*** Data for this exercise ***

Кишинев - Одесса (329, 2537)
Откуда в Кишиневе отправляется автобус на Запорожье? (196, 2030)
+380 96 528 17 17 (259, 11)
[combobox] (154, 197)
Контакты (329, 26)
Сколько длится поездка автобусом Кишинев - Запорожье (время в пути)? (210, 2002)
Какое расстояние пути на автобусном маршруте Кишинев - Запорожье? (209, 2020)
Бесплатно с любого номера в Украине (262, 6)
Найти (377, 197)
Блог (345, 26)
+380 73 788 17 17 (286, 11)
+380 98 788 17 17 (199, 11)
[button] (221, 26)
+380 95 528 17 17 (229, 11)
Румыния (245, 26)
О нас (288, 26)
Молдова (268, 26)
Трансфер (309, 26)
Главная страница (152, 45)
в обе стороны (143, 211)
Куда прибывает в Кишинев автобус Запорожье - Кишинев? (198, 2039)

*** End of Data for this exercise ***

Work required: The answer must be a word-for-word reproduction of every record above.

Response for this exercise:
Кишинев - Одесса (329, 2537)
Откуда в Кишиневе отправляется автобус на Запорожье? (196, 2030)
+380 96 528 17 17 (259, 11)
[combobox] (154, 197)
Контакты (329, 26)
Сколько длится поездка автобусом Кишинев - Запорожье (время в пути)? (210, 2002)
Какое расстояние пути на автобусном маршруте Кишинев - Запорожье? (209, 2020)
Бесплатно с любого номера в Украине (262, 6)
Найти (377, 197)
Блог (345, 26)
+380 73 788 17 17 (286, 11)
+380 98 788 17 17 (199, 11)
[button] (221, 26)
+380 95 528 17 17 (229, 11)
Румыния (245, 26)
О нас (288, 26)
Молдова (268, 26)
Трансфер (309, 26)
Главная страница (152, 45)
в обе стороны (143, 211)
Куда прибывает в Кишинев автобус Запорожье - Кишинев? (198, 2039)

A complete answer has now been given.